Фрагмент текста
УТОЛЕНИЕ СКОРБИ ДУШЕВНОЙ...

 

Аристократическая публика, падкая до низменного, неудержимо веселилась: «Передражнивал я покойного Сумарокова, — отмечал позже Фонвизин. — Могу сказать, мастерски. И говорил не только его голосом, но и умом. Так что он бы сам не мог сказать другого, как то, что я говорил его голосом».

Но приступим...

Семь тысяч знаков! О Сумарокове! «Мало!» — по-пушкински бросаю брюзжа­щий глас, исчезающий во «тьме пустой». По-пушкински.

«Ай да Пушкин, — думаю, — ай да сукин сын: выручил». Знаменитые table-talks.

Вот чем я займусь в этом небольшом юбилейном эссе. Ернически порывшись в многочисленных исторических сундучках, стреляя в стену (по ковру) из дуэль­ной пневматики. Тем более что сам Пушкин травил анекдоты «за всех» почем зря. В том числе и о Сумарокове. И за Петра травил, и за Екатерину, и за Потемкина. И так же — зверски гримасничая — палил по стенам из пистоли.

Вообще Сумароков — первый русский сочинитель, изобретший и оставив­ший потомкам мифологизированную репутацию со своей ярчайшей поэтической, художнически обработанной индивидуальностью. (А не «мертвый» срез — как было принято до него — социализированных положений и должностей. Коих лично Сумароков заработал пруд пруди.) Оставивший блистательную секвенцию folk- storiesнаподобие средневековых трубадуров, вольной биографии Данте, Вийона, Марло, Тассо, Бодена или Макиавелли.

Разумеется, неоспоримо влияние на Сумарокова крупнейшего поэта-сатирика, дипломата и просветителя Антиоха Кантемира. Но увы, последний рано уехал пред­ставительствовать за границу. Сохранив о себе крайне мало сведений.

Но даже имеющиеся предания о писателях Древней Руси, Петровской ли эпохи — акцентированы в основном на духовных, поведенческих аспектах. Не на лирической Музе.

Материал

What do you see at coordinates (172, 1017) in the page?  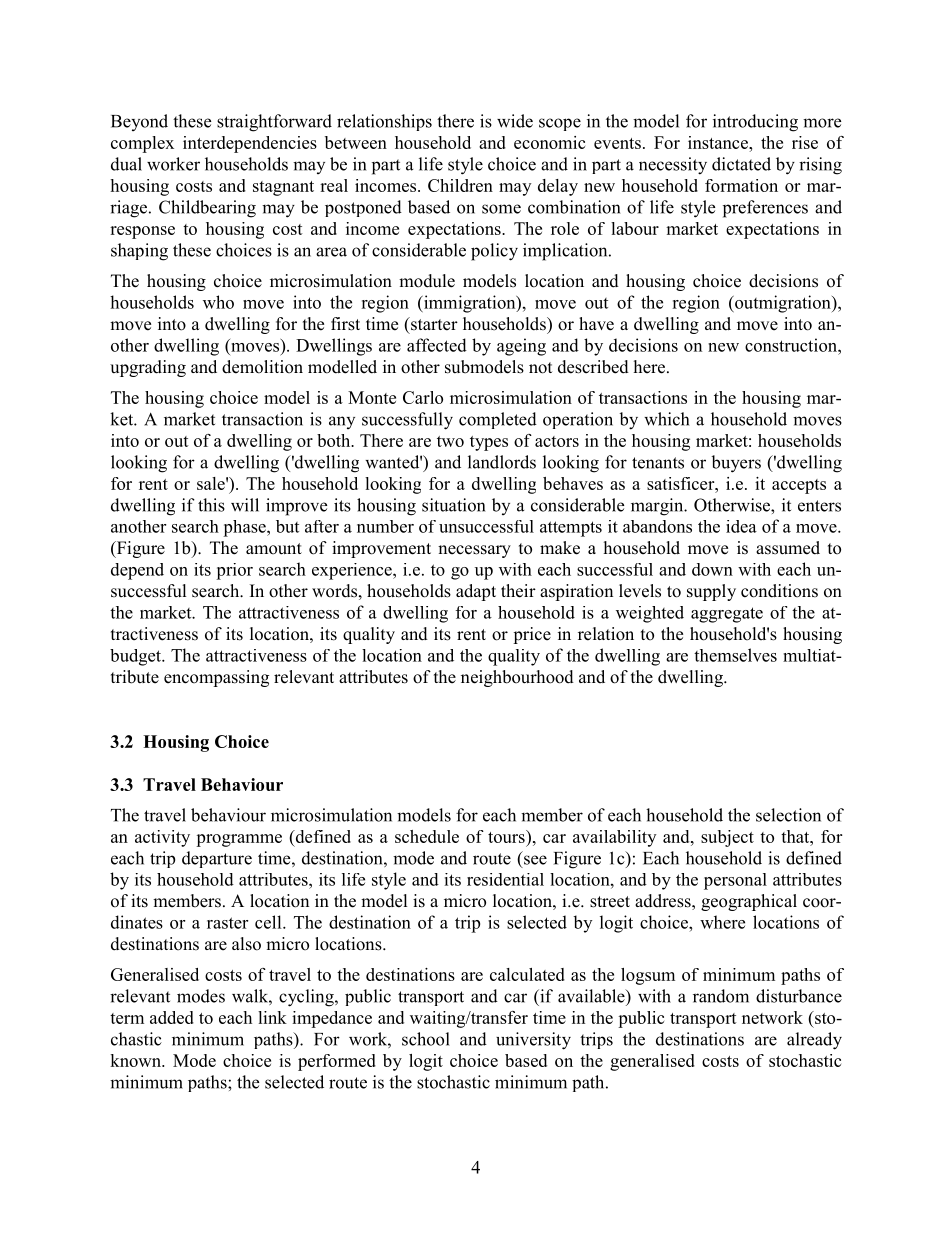 I see `added` at bounding box center [172, 1017].
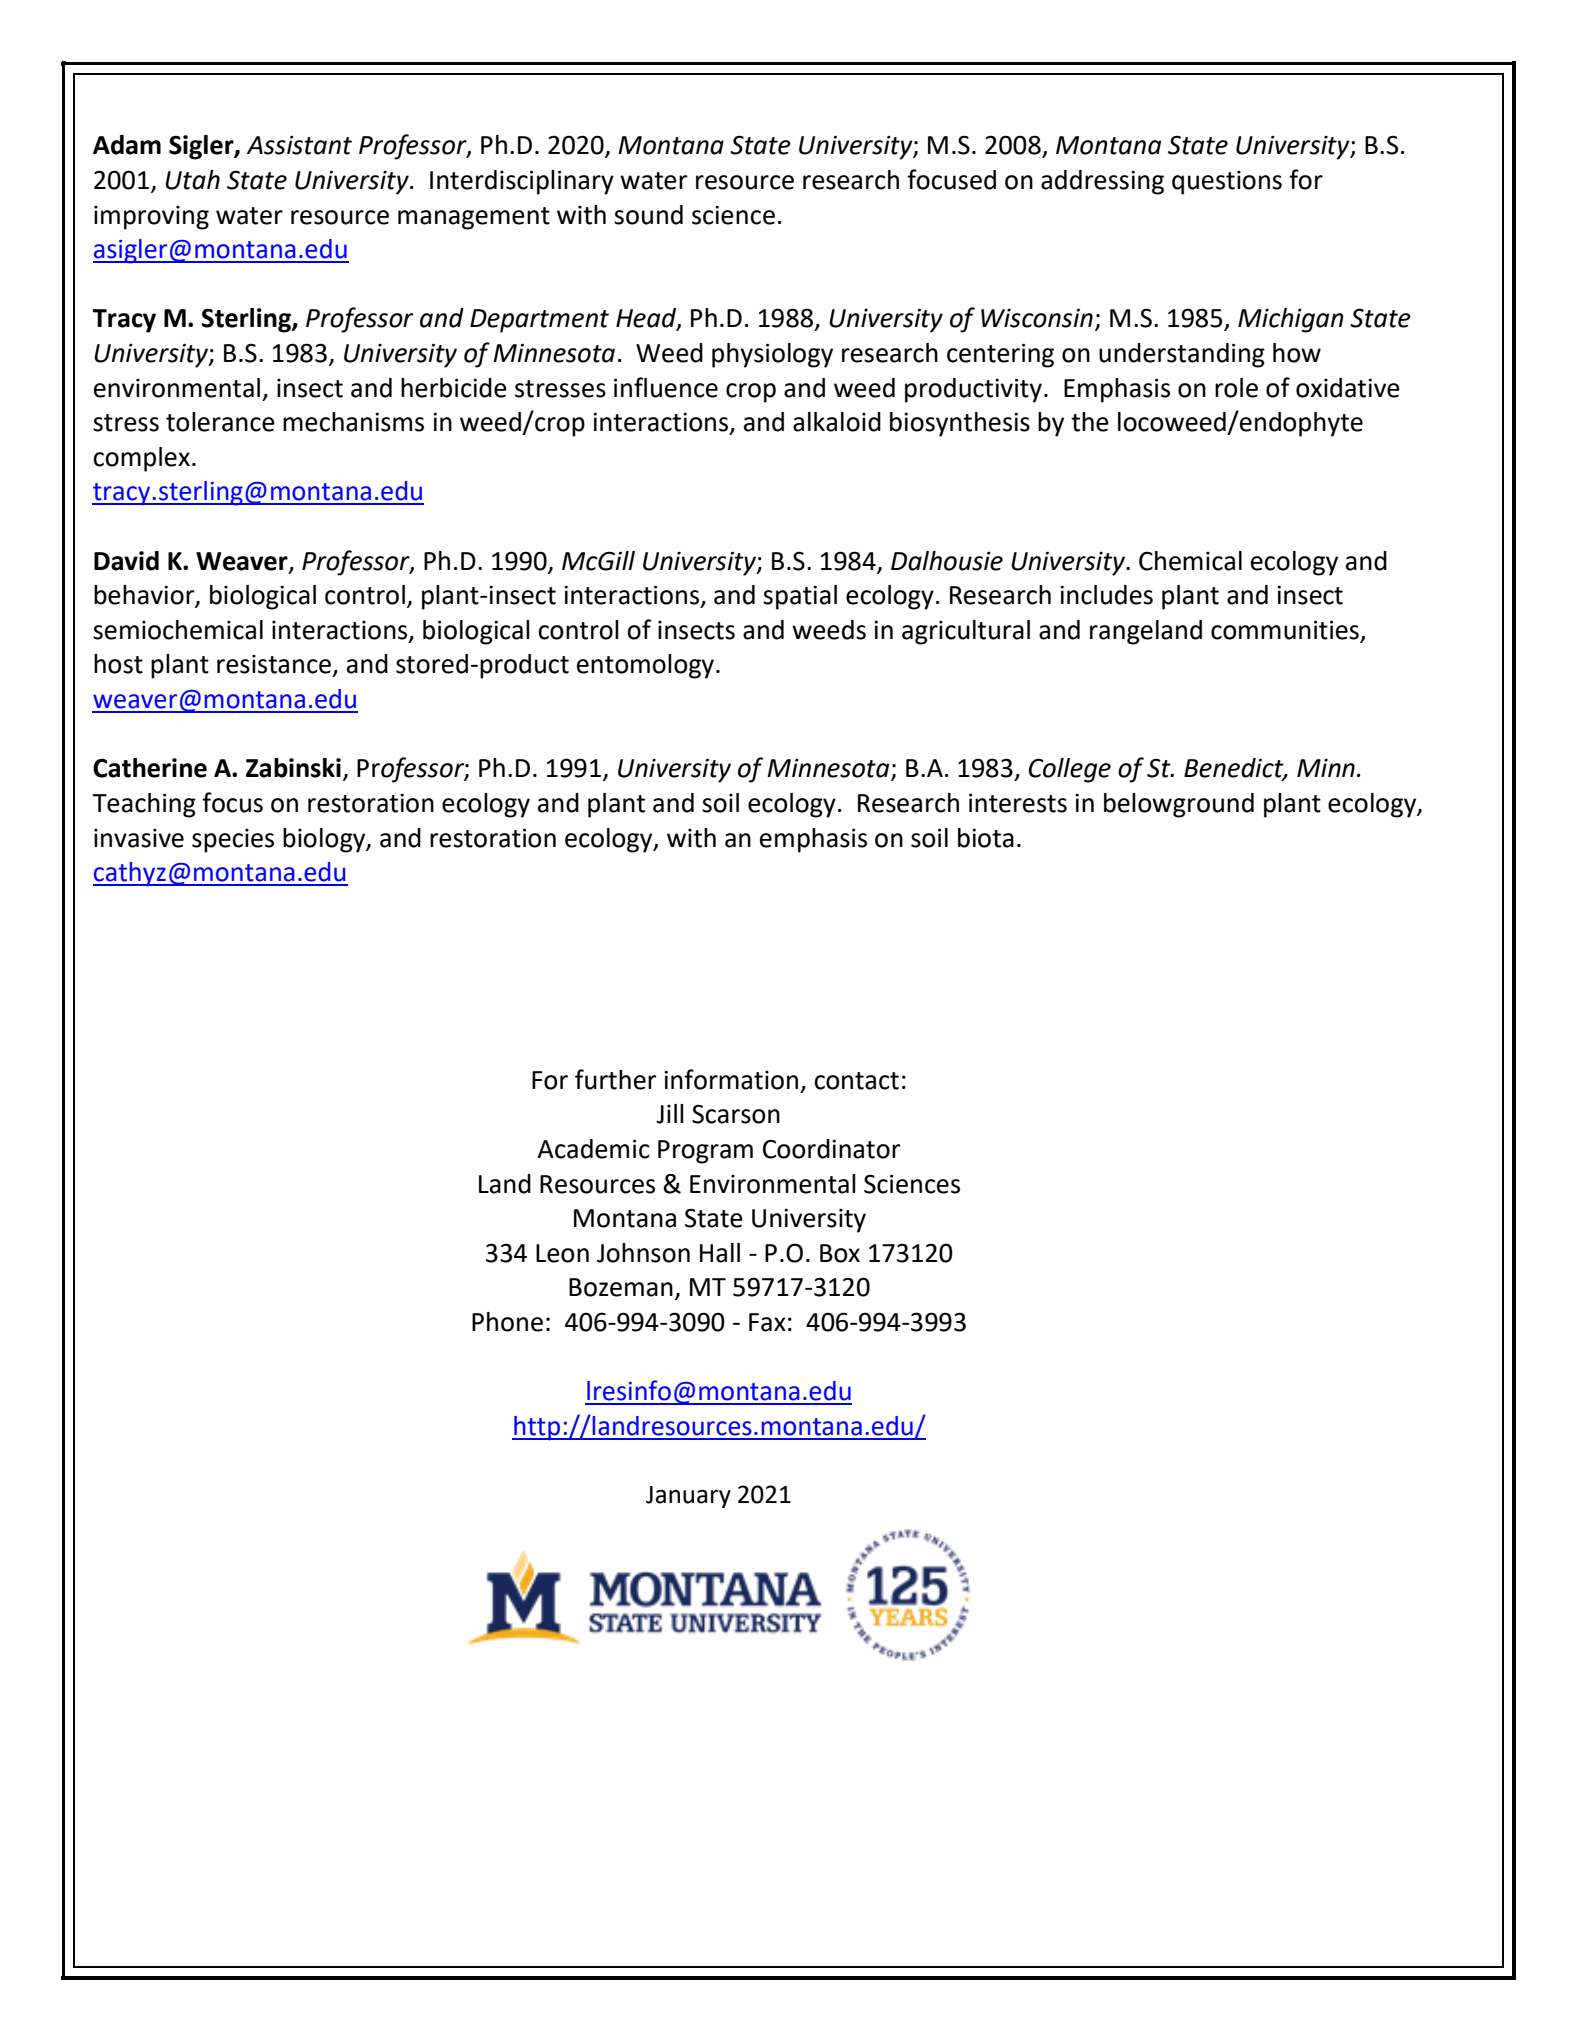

Письменные задания
[1] Какого поэта-сатирика эссе о Сумарокове называет оказавшим на него неоспоримое влияние?
[2] Верните без изменений отрывок из эссе о Сумарокове, начиная со слов «УТОЛЕНИЕ СКОРБИ ДУШЕВНОЙ...» и заканчивая словами «Но приступим...».
Отвечайте, опираясь только на текст.

Ответы по заданиям
[1] Антиоха Кантемира.

[2]
УТОЛЕНИЕ СКОРБИ ДУШЕВНОЙ...

 

Аристократическая публика, падкая до низменного, неудержимо веселилась: «Передражнивал я покойного Сумарокова, — отмечал позже Фонвизин. — Могу сказать, мастерски. И говорил не только его голосом, но и умом. Так что он бы сам не мог сказать другого, как то, что я говорил его голосом».

Но приступим...